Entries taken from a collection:
....................

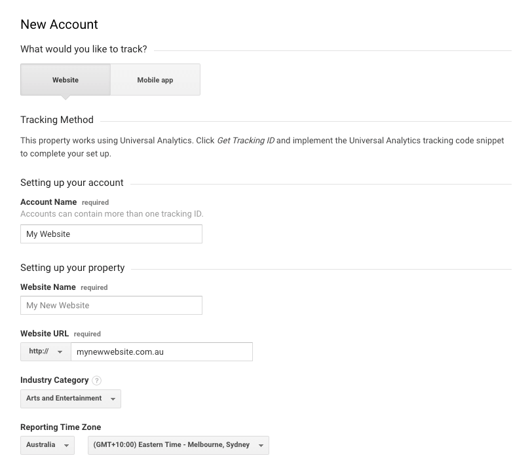The height and width of the screenshot is (464, 530).
Task: Click inside the Account Name field
Action: (111, 234)
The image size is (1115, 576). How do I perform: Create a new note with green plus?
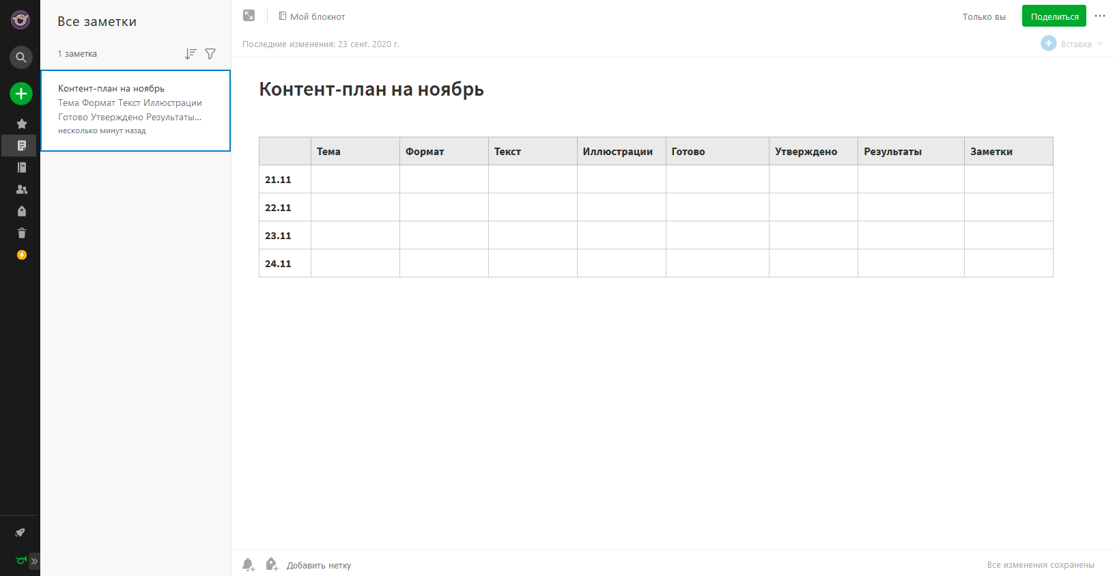(21, 94)
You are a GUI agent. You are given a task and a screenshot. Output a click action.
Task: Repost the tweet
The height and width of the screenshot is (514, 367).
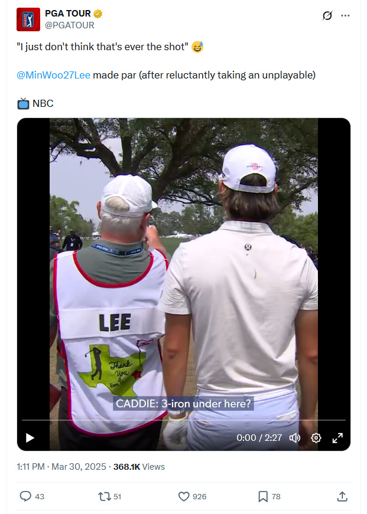tap(105, 496)
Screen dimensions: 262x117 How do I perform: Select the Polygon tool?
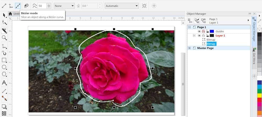coord(4,74)
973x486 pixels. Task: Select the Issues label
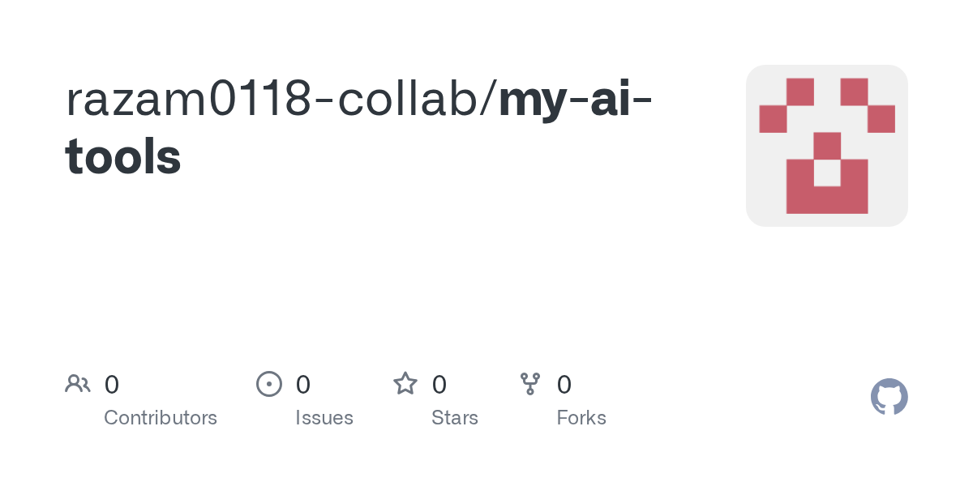click(x=324, y=418)
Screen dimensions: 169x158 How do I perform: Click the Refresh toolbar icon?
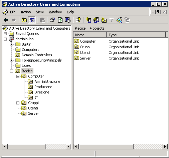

....................

> TO DO
Rewrite every line of the records above, replacing "Screen dimensions" with "Screen size" and keeping everything else the same. Leave the pictures out.

> RESPONSE TO THE TASK
The height and width of the screenshot is (464, 530).
Task: Click inside the Account Name field
Action: (111, 234)
The image size is (1115, 576). How do I perform: Create a new note with green plus?
(21, 94)
You are a GUI agent. You are given a task and a screenshot. Output a click action.
Task: Repost the tweet
The height and width of the screenshot is (514, 367).
tap(105, 496)
Screen size: 262x117 How do I perform: Select the Polygon tool?
coord(4,74)
973x486 pixels. Task: Select the Issues label
click(x=324, y=418)
Screen size: 169x158 How do I perform: Click the Refresh toolbar icon?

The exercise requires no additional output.